L’article du Figaro se base sur des
déclarations anonymes faites par des responsables de haut rang et des
diplomates versés dans la formulation du contrat. Selon le journal, le terme de
« nucléaire » n’apparaît pas dans le texte du contrat parce que
« Ce serait contraire à la philosophie de la dissuasion, qui consiste à en
dire le moins possible sur la doctrine d’emploi. » Toutefois, le contrat
est formulé de manière plus « contraignant[e] » encore que l’article
5 du traité de l’Atlantique Nord qui « engage les membres de l’OTAN à se
porter au secours (…) d’un autre membre qui aurait été attaqué. »
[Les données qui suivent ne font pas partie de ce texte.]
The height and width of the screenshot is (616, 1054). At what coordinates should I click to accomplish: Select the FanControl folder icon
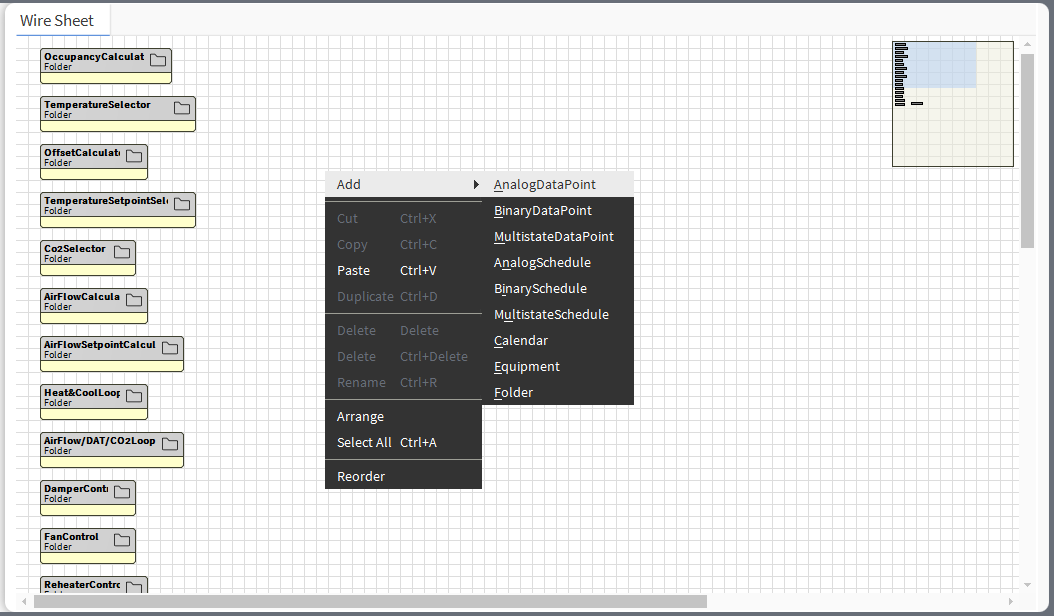click(x=122, y=538)
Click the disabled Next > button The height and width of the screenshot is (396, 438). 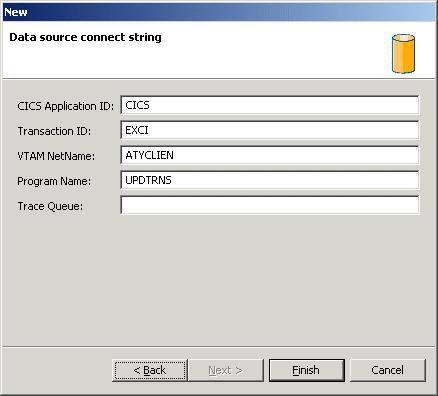point(226,370)
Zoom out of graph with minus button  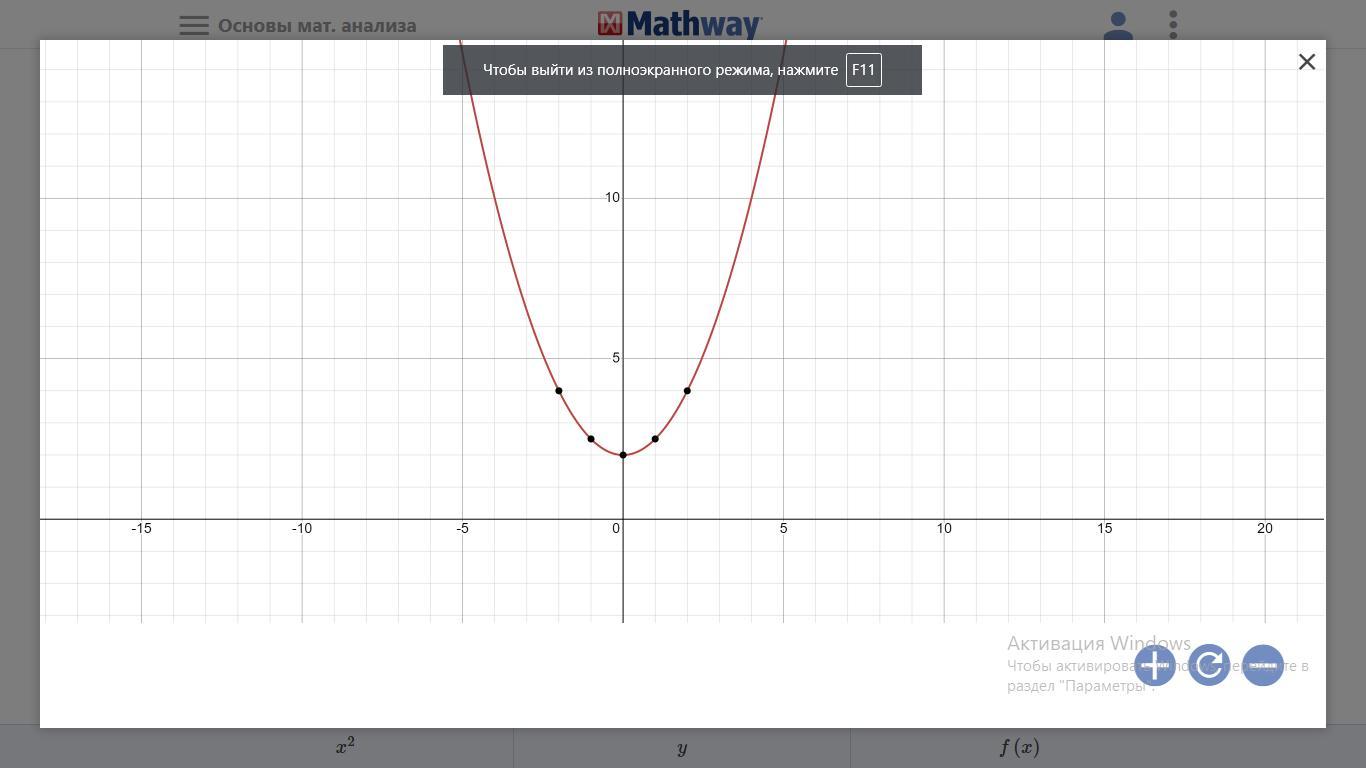(1263, 665)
Aucune arme nucléaire n’est stationnée directement à Abou
Dhabi, mais la France dispose de ses propres sous-marins qui sont équipés
d’armes nucléaires et qui patrouillent en permanence dans la zone ainsi que le
porte-avions Charles de Gaulle qui a à son bord des avions de chasse équipés de
bombes nucléaires. Les sous-marins comme les avions de chasse peuvent être
déployés à tout moment dans la région du Golfe.
La France avait déjà signé un contrat de défense avec les EAU
en 1995, dont le texte était resté secret. Selon Le Figaro, le vieux
contrat maintenait l’obligation d’intervenir militairement dans « une
ambiguïté et une incertitude ». Le nouveau contrat et l’installation de la
base militaire française a radicalement changé la situation en augmentant
considérablement la possibilité d’un « déclenchement automatique de
l’accord bilatéral, puisqu’une attaque de l’Iran pourrait être considérée comme
portant atteinte aux intérêts vitaux de Paris. » Pour cette raison, selon Le
Figaro, Paris s’est placé « au premier rang en cas de conflit avec
l’Iran. »
Depuis son entrée en fonctions, il y a deux ans le président,
Nicolas Sarkozy, a entrepris une révision systématique de la politique de
défense française.
Il y a un an, il présentait le Livre blanc sur la Défense qui
redéfinit l’orientation stratégique du pays. L’accent géographique préconisé
dans le Livre blanc se concentrait sur « un axe allant de l’Atlantique
jusqu’à la Méditerranée, au Golfe arabo-persique et à l’océan Indien. »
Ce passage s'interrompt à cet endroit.